The Global Flora Conservatory at the Margaret C. Ferguson Greenhouses was named after Margaret Clay Ferguson, a pre-eminent botanist and member of the Wellesley College faculty in the first half of the 20th century. With its highlight on plant form, Global Flora Conservatory carries Margaret Ferguson's vision of "laboratories under glass" into the 21st century. It is a showcase of living beauty highlighting plant form, as well as a new node for interdisciplinary science research and teaching, and an innovative example of sustainable design. In 2017, the Global Flora project won a LafargeHolcim bronze medal, a prestigious international award in sustainable design. The original Ferguson Greenhouses were demolished in 2018 to make way for the Global Flora Conservatory.
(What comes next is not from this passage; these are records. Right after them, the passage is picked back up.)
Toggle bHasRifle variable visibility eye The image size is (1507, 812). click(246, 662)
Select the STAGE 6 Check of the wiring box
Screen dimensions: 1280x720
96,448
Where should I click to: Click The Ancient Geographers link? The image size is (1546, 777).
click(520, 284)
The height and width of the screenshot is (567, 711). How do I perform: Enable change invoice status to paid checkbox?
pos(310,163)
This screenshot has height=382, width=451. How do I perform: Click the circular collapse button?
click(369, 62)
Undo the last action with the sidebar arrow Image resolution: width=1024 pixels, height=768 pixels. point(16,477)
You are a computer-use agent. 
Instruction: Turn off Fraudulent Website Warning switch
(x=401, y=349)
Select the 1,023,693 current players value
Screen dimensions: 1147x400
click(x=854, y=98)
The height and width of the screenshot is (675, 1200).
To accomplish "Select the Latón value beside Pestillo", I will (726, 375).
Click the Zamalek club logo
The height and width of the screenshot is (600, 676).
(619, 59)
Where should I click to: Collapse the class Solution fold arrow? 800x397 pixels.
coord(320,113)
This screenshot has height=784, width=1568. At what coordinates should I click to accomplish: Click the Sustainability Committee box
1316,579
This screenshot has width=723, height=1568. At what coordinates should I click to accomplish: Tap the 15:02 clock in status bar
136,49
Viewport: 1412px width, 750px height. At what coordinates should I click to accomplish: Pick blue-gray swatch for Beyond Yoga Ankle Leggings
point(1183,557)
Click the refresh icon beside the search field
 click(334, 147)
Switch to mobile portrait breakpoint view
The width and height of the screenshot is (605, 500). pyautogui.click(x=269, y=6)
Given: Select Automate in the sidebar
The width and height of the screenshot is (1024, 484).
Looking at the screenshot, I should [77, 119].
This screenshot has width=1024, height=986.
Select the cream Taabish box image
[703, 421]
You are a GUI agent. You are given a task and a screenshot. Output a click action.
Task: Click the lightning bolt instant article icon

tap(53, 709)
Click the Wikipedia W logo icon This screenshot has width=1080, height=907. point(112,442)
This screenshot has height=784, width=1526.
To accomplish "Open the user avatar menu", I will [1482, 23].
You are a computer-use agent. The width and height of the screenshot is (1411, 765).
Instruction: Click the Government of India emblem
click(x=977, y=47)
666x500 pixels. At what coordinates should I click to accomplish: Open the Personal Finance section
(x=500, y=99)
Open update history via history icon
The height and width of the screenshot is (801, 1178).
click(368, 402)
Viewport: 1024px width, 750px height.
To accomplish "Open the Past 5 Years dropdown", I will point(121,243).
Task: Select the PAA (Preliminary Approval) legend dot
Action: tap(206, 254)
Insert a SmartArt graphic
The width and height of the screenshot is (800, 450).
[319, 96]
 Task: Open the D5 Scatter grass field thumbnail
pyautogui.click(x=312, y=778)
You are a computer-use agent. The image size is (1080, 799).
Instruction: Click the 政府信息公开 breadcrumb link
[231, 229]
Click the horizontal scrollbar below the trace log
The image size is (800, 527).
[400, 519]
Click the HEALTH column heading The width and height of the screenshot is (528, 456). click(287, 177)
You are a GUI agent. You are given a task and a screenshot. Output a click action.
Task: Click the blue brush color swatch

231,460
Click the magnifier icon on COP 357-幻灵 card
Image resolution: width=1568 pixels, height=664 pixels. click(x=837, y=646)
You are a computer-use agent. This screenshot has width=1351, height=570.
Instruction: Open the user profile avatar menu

In 2011, The Edible Ecosystem Teaching Garden (EETG) was established. Located on the slope below the Whitin Observatory, this designed plant community mimics the properties of a natural ecosystem but produces food and other products useful to humans with a minimum of maintenance. Community planting workdays are held twice a year, in spring and early fall. The overall design concept is a "bowl of fruit," with taller tree species fringing the swamp and dwarf trees planted closer to the observatory. This design allows for unrestricted sight lines from the telescopes even as the garden matures. Among the specific habitats are a nut grove, fruit woodland, and a fruit thicket.

During the Wellesley College Science Center construction project, which ended in 2021, the Global Flora Conservatory was temporarily closed. The Global Flora Conservatory has since been reopened to members of the Wellesley College community.